L'homme de 48 ans a dit toujours conserver un triste souvenir de sa mère à l'hôpital, au lendemain de sa fête où elle a subi un accident vasculaire cérébral (AVC), en avril 2007. «Elle m'a regardé, puis elle savait très bien que sa vie avait changé. Elle m'a dit : "J'aurais dû [y] rester"», a-t-il raconté, en refoulant ses larmes.

La réadaptation de Nicole Rainville se serait bien déroulée par la suite, «mais son moral n'a pas autant suivi, a-t-il observé. Elle devenait la charge de mon père et ça, pour une personne qui a toujours tout contrôlé, qui prenait le lead, elle l'a jamais pris». Il a également affirmé que sa fracture à la hanche, survenue en juillet 2009, avait été «un cauchemar» pour elle.

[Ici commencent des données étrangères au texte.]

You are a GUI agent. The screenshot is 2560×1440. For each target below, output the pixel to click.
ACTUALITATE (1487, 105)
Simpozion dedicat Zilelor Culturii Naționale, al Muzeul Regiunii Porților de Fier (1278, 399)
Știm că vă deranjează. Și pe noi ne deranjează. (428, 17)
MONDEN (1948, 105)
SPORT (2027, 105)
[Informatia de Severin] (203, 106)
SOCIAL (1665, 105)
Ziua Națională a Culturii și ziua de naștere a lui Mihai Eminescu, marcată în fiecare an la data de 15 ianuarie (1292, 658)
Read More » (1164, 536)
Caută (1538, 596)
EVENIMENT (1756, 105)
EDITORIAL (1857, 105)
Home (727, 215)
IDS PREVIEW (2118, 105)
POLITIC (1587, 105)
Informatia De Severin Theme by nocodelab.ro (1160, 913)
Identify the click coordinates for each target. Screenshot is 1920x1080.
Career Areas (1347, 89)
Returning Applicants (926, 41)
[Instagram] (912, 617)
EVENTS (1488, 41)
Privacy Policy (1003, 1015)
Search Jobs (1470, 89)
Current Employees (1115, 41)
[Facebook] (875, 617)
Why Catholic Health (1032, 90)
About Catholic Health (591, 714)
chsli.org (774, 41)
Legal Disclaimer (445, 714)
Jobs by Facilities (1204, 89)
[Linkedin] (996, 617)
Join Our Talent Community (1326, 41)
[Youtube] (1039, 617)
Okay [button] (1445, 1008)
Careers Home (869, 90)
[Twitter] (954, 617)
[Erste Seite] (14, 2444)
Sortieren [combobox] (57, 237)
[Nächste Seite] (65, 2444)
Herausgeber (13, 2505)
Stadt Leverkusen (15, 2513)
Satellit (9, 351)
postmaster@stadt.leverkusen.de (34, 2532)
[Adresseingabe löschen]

Jean Delisle a souligné la confiance et l'admiration qu'il avait pour son père, un «acharné de la vie» qui s'était dévoué au bien-être de sa mère après son AVC. «Il ne l'a jamais abandonnée, au contraire, il l'a supportée», a-t-il dit.

Questionné sur les «tics» de son père par la défense, Jean Delisle a mis l'accent sur sa manie de serrer les poings lorsqu'il s'impatiente, en cherchant un mot par exemple. Il a dit avoir le même tic.

Plus tôt pendant le procès, un enquêteur de la police de Québec a rapporté que Jacques Delisle s'était chicané avec sa femme avant le drame et lui avait lancé: «Ça va-tu finir, tout ça?»

M. Delisle avait reproduit la scène au policier en serrant les poings comme s'il secouait quelqu'un par les épaules. L'ancien juge a plus tard prétendu qu'il avait mimé ce geste sous le coup de l'émotion.

«Tic» mal interprété

En contre-interrogatoire, le procureur de la Couronne, Me Steve Magnan, s'est demandé comment Jean Delisle avait eu le réflexe d'aborder ce tic en particulier. Il a admis que son père lui avait mentionné que ce geste était important aux yeux du ministère public. Et qu'il avait l'impression que le «tic» avait été mal interprété par les policiers. Il a d'ailleurs avancé, avec une pointe d'amertume dans la voix, que les policiers avaient manqué d'empathie à l'hôpital le jour de la mort de sa mère. Quand d'autres agents se sont présentés à sa résidence cinq jours plus tard, il a refusé de les rencontrer, trouvant «assez ordinaire» qu'ils débarquent devant ses deux enfants.

Me Steve Magnan est également revenu sur la fête à laquelle avait pris part Mme Rainville deux semaines avant sa mort. Durant son témoignage, son fils a dit qu'elle avait monté quatre marches toute seule, mais qu'elle s'était vite retirée de la table pour aller s'assoupir sur le canapé. Elle était «triste, dans son monde, épuisée», avait-il noté.

Jean Delisle a semblé embarrassé lorsque Me Magnan lui a demandé pourquoi personne ne l'avait aidée à monter les marches. «Parce que ça fait partie du cheminement de réhabilitation», a-t-il d'abord répondu. Puis, il a ajouté qu'«elle était fière de nous montrer» sa progression et qu'«elle ne demandait pas la pitié» à quiconque.